What you need to do -
**A.** According to the article on Franklin Alliance, what revenue limit applies to the accounting firms it partners with?
**B.** Rewrite the part of the Franklin Alliance article that opens with the words containing "Franklin Alliance partners" and closes with "firms under contract.", putting "Wednesday" in place of "Tuesday".
**C.** Extend the article on Franklin Alliance's acquisition of Bement & Company, picking up after its final sentence.

Source document -
---

Franklin Alliance partners with accounting firms with less than $10 million in revenue, providing resources to address issues like succession planning, recruiting and technology adoption. It announced Tuesday the acquisition of Bement & Company., a family-owned CPA firm based in the Salt Lake City area, and said it has several other firms under contract.

Firms of all sizes are wrestling with the ongoing talent shortage, rapidly developing technology and a generation of retirement-ready partners in need of succession planning. As private equity comes into play as a solution to these issues, smaller firms are often overlooked.

“Small to midsized business owners, investors and individuals are often underserved, caught between tax preparation shops that provide little strategic value and large corporate CPA firms that lack personal attention,” Brent Bement, owner of Bement & Company and cofounder of Franklin Alliance, said in a statement. “While exploring potential CPA platform partnerships, I found many did not share my vision: to add real value to clients and employees while having sustainable growth without sacrificing the personal touch. That vision is what drew me to Franklin Alliance and why I’m proud to be a co-founder, strategic advisory board member and investor alongside exceptional partners.”

---

Items listed in a dataset:
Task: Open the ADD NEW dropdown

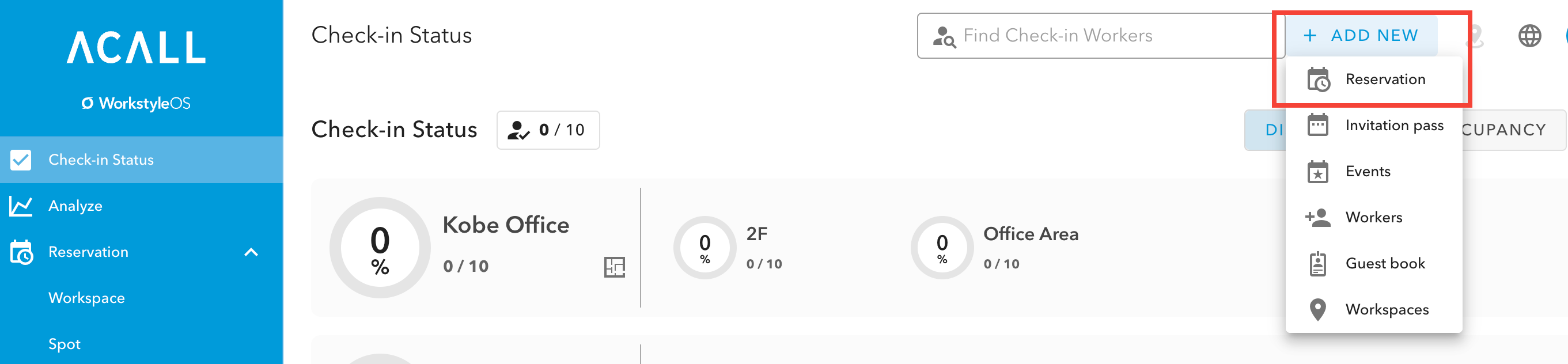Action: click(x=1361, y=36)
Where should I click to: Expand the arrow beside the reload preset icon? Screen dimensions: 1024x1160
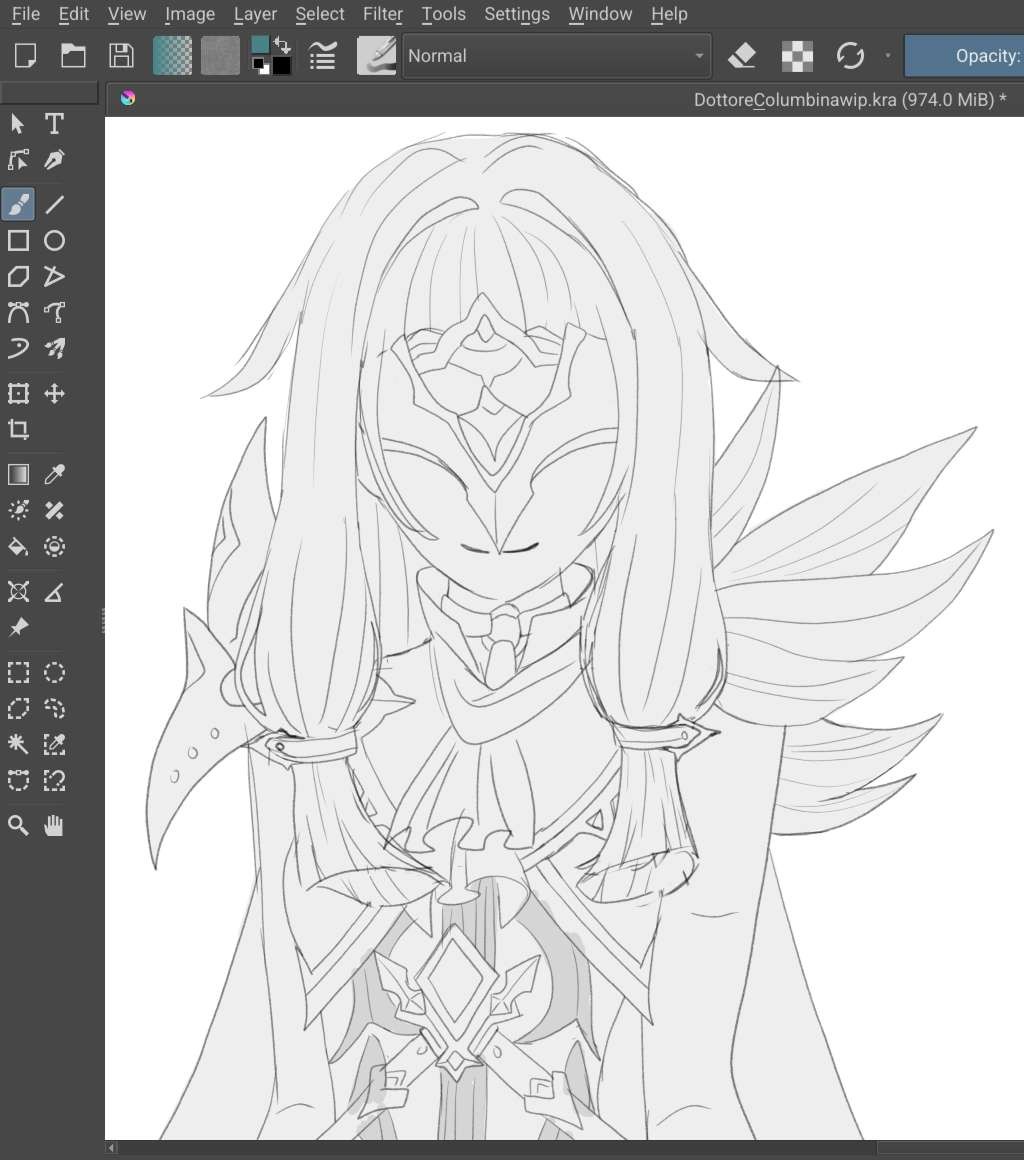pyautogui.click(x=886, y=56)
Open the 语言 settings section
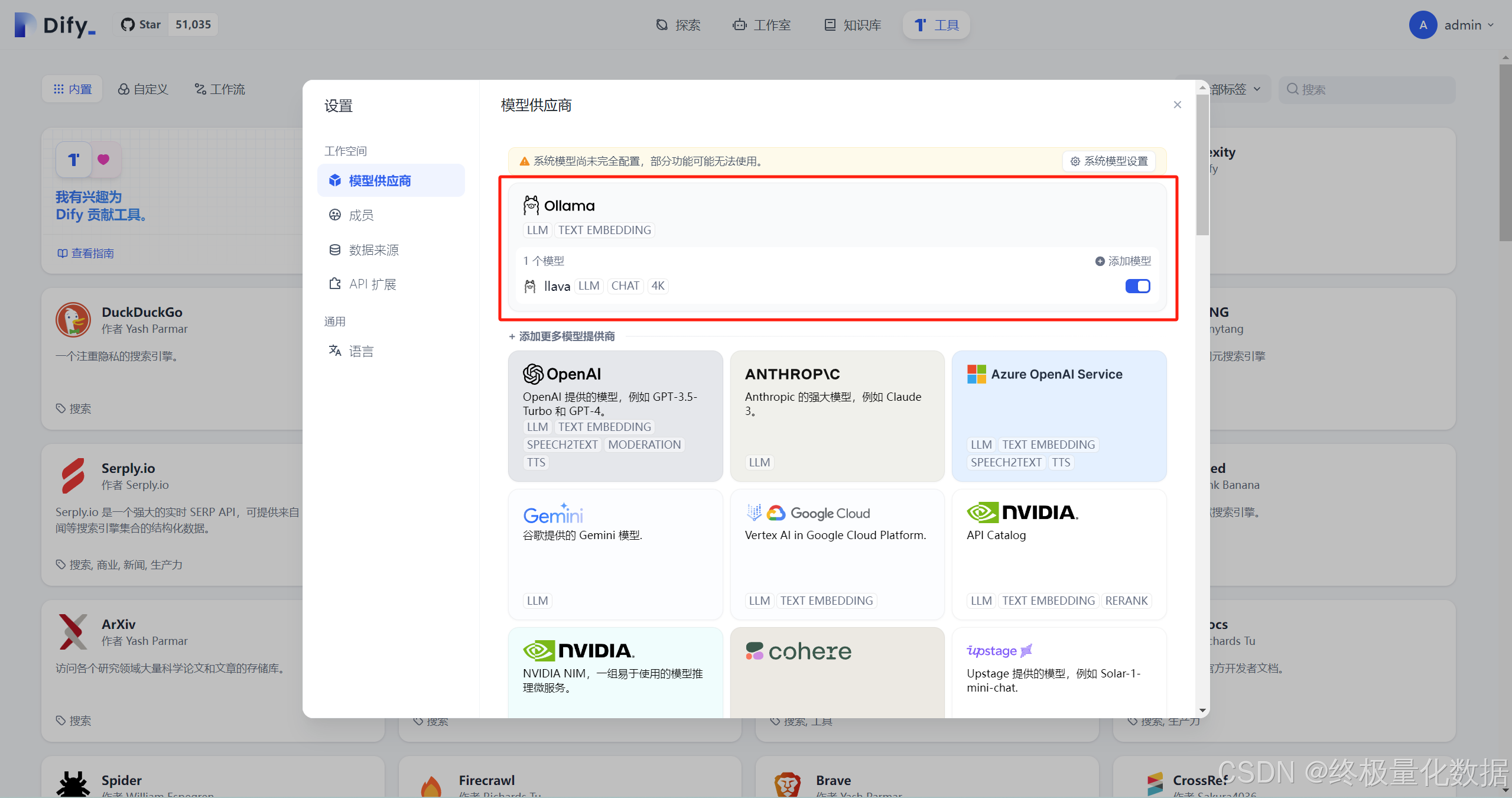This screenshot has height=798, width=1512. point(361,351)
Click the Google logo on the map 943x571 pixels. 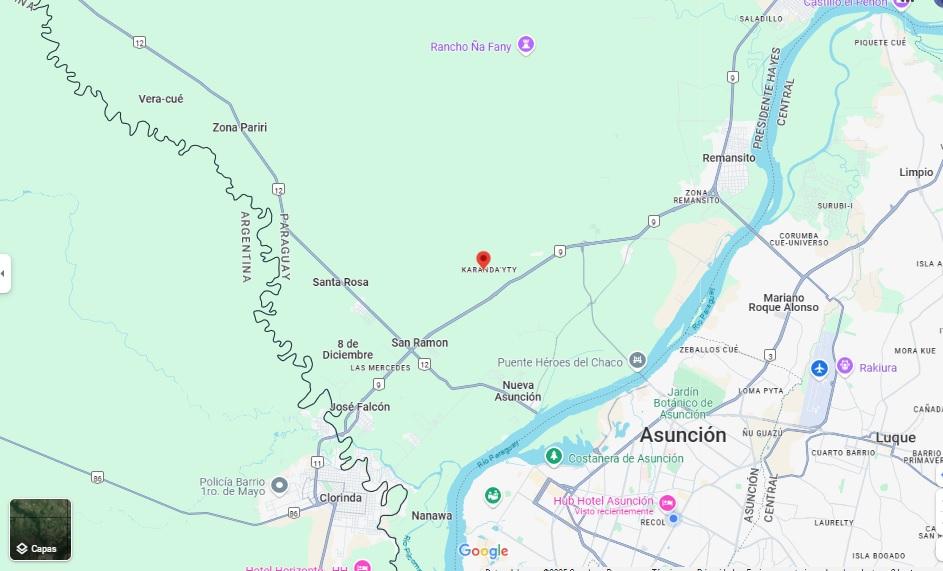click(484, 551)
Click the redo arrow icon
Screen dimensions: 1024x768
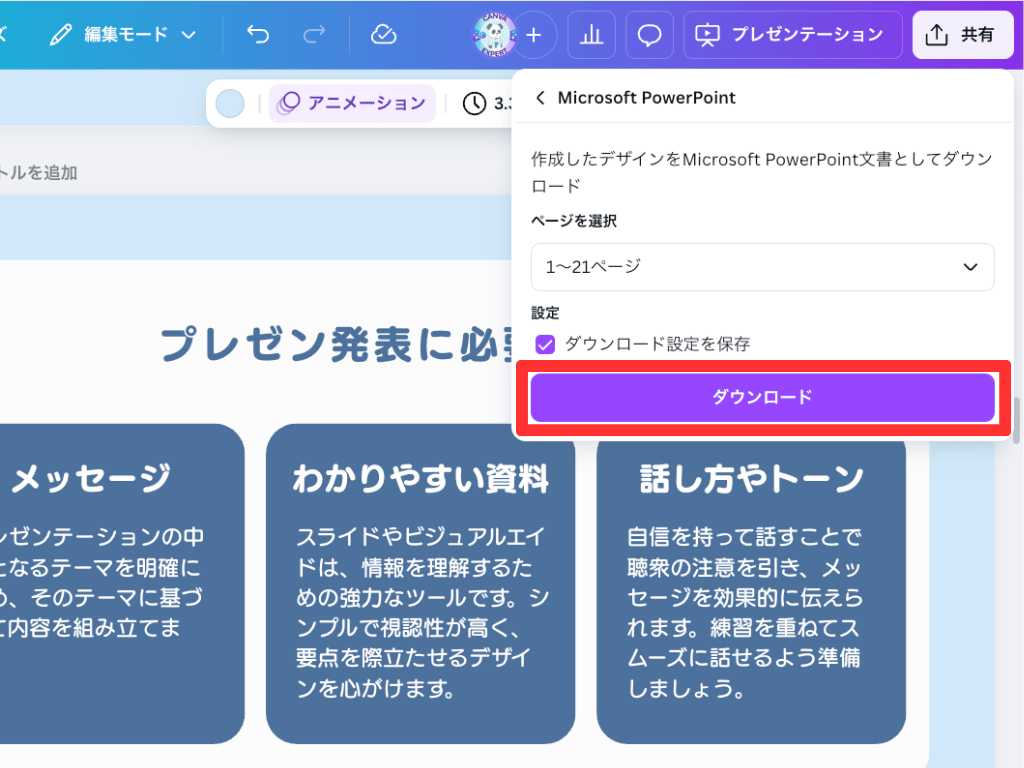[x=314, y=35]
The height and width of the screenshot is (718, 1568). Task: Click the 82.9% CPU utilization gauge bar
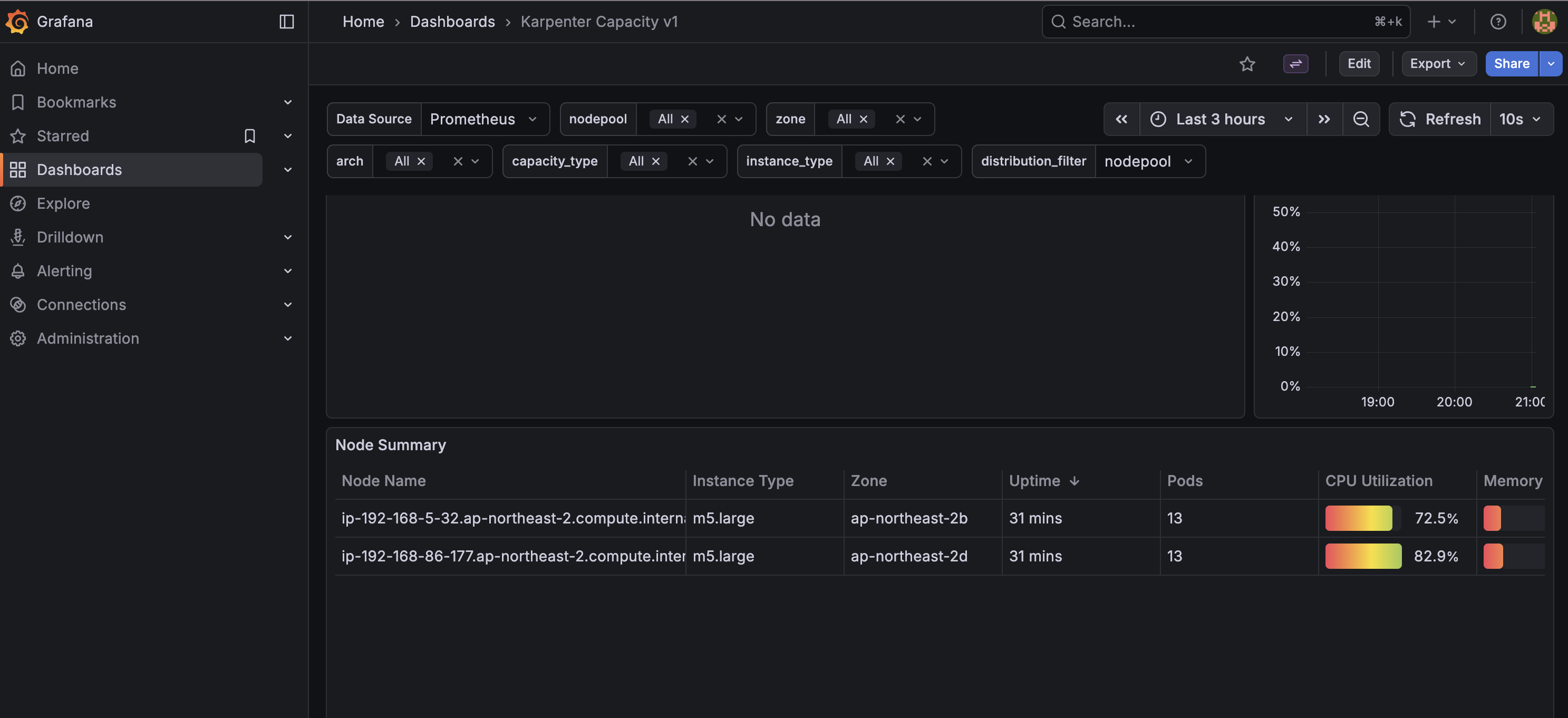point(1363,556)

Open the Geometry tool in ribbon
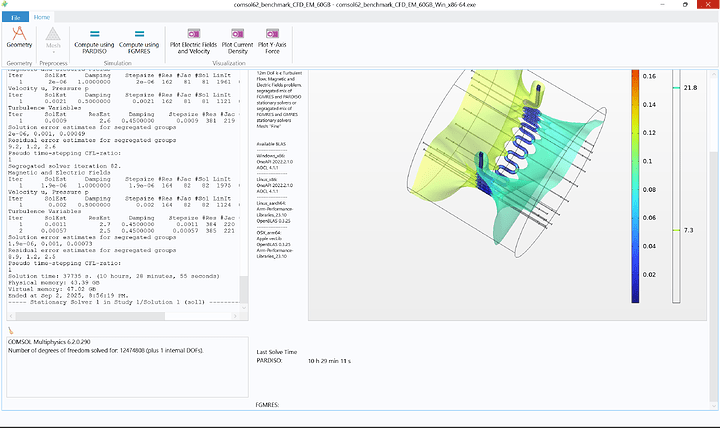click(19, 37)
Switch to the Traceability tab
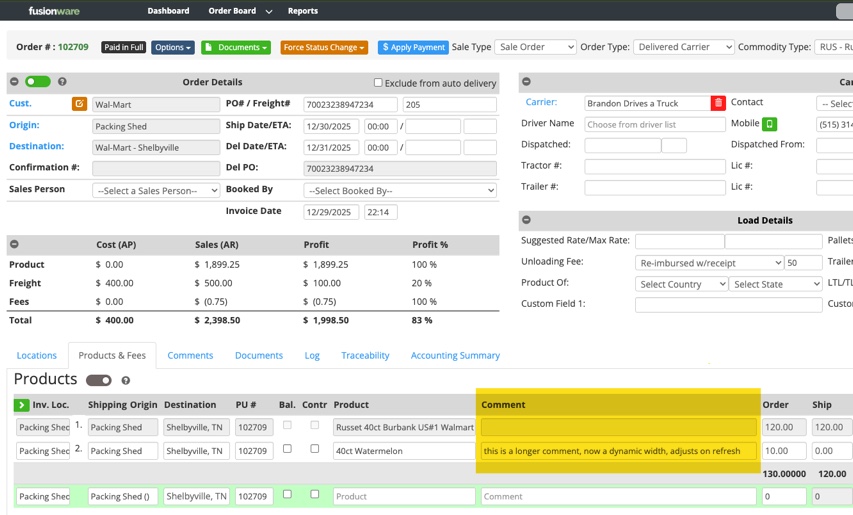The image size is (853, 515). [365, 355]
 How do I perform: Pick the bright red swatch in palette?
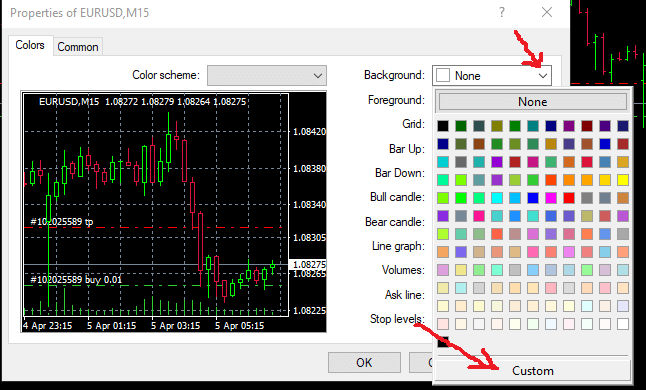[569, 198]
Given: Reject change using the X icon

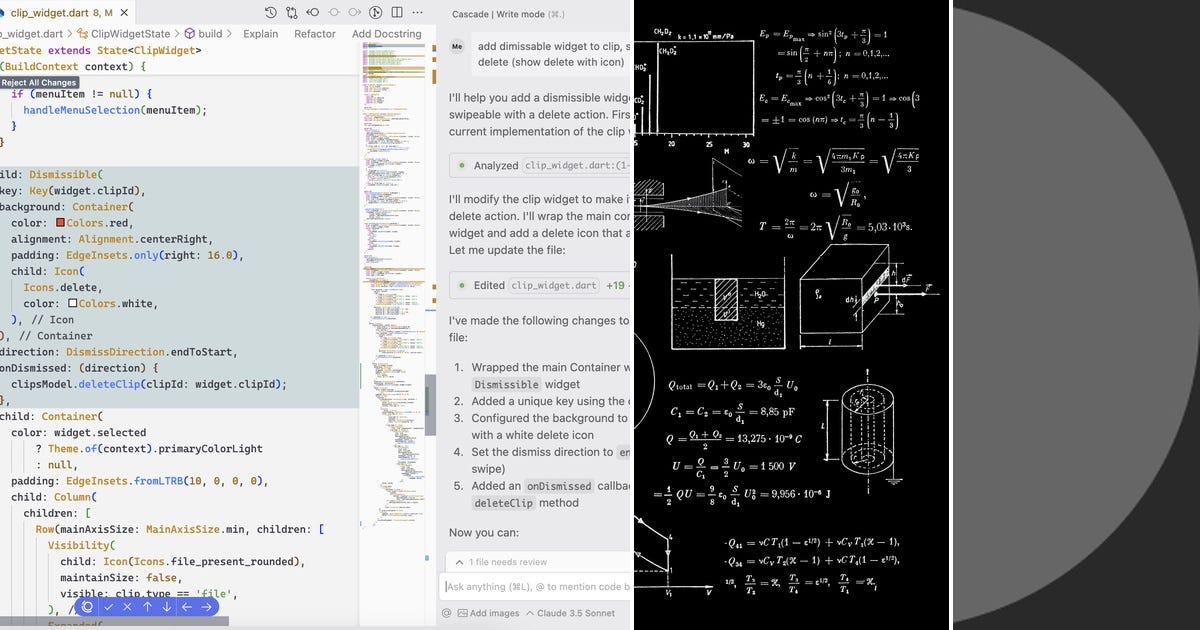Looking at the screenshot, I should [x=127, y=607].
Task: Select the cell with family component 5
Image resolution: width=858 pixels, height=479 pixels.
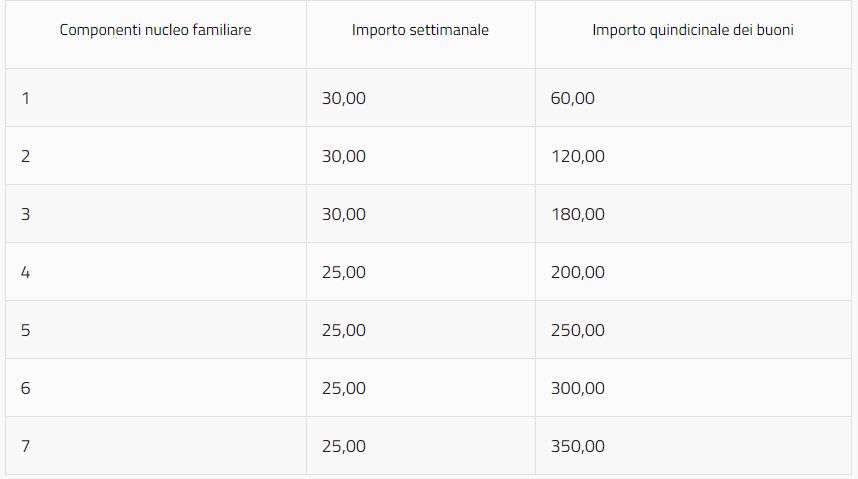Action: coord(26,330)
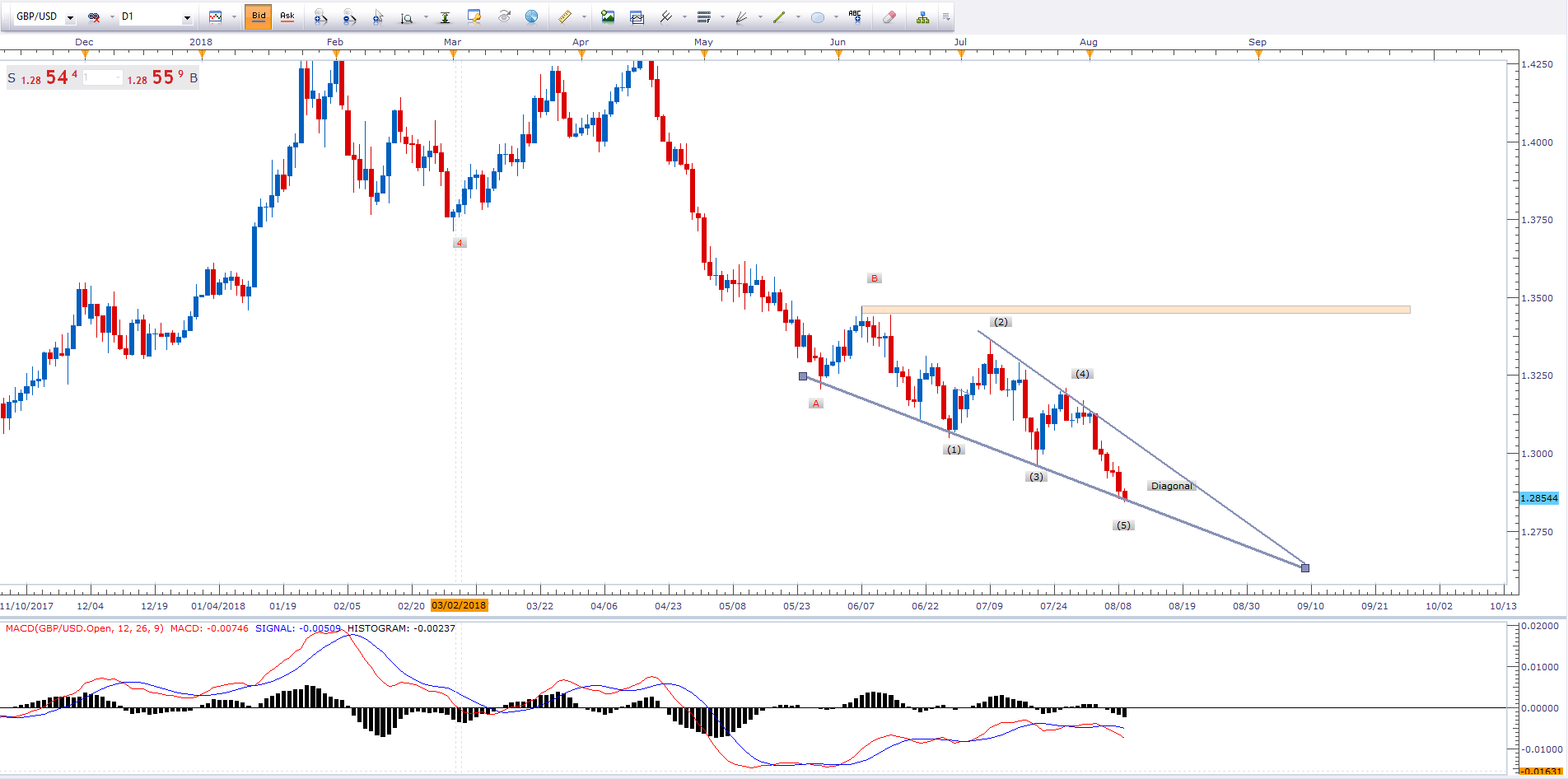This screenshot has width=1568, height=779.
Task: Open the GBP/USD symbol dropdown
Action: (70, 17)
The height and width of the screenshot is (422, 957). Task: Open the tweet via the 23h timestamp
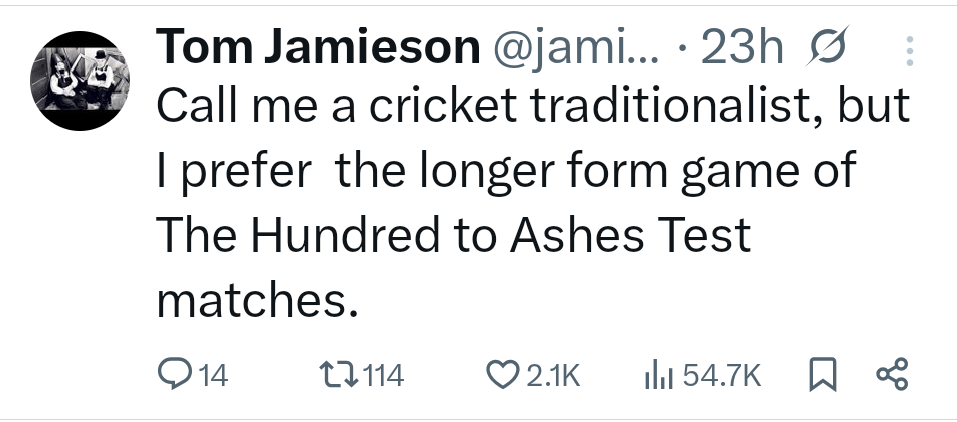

---

Responses to the exercise -
**A.** Franklin Alliance partners with firms that have less than $10 million in revenue.

**B.**
Franklin Alliance partners with accounting firms with less than $10 million in revenue, providing resources to address issues like succession planning, recruiting and technology adoption. It announced Wednesday the acquisition of Bement & Company., a family-owned CPA firm based in the Salt Lake City area, and said it has several other firms under contract.

**C.**
But Franklin Alliance is not private equity. Its cofounder Steve Shein explained that, as an operating company, the typical pressures of a private equity relationship are removed. There is more flexibility, longer timelines and more opportunities for liquidity by way of being funded by venture capital. 

“Venture capital and private equity are similar, but they have a lot of differences,” Shein told Accounting Today. “I think one of those is more focused on growth. The other one is more focused on cost optimization. But we are focused on growth.”

Even as a VC-backed company, Franklin Alliance doesn’t necessarily need more funding unlike many other startups. Shein explained: “We are in a different situation because these businesses that we partner with are all profitable. We don’t burn cash. We raise capital from investors to partner and acquire pieces of all these firms. So we’re creating an engine that is cash flow positive, and we can reinvest that capital in more firms.”

Franklin Alliance
Brent Bement, Tuyee Yeboah, Ben Holloway and Steve Shein, cofounders of Franklin Alliance

Franklin Alliance

Franklin Alliance maintains a “small business ethos,” helping scale and offering operational support while preserving the local firm’s identity and culture. 

“The Franklin Alliance model is uniquely positioned to add value to firms in this segment,” Allan Koltin, CEO of Koltin Consulting Group, said in a statement. “Franklin’s structure as a VC-backed operating company allows it to avoid the constructs and potential constraints of traditional private equity funds. I view Franklin’s model as especially beneficial for accounting firms in the smaller segment of the market, where firm cultures are normally less institutionalized.”

How it works

The Franklin Alliance acquires a controlling stake in the firm. (Shein believes it’s important for partners to maintain equity to keep skin in the game.) The company then deploys its resources, such as an advisory board of accounting experts, to help the firm achieve its unique operational goals, whether it be recruiting new talent, adding capital or adopting technology.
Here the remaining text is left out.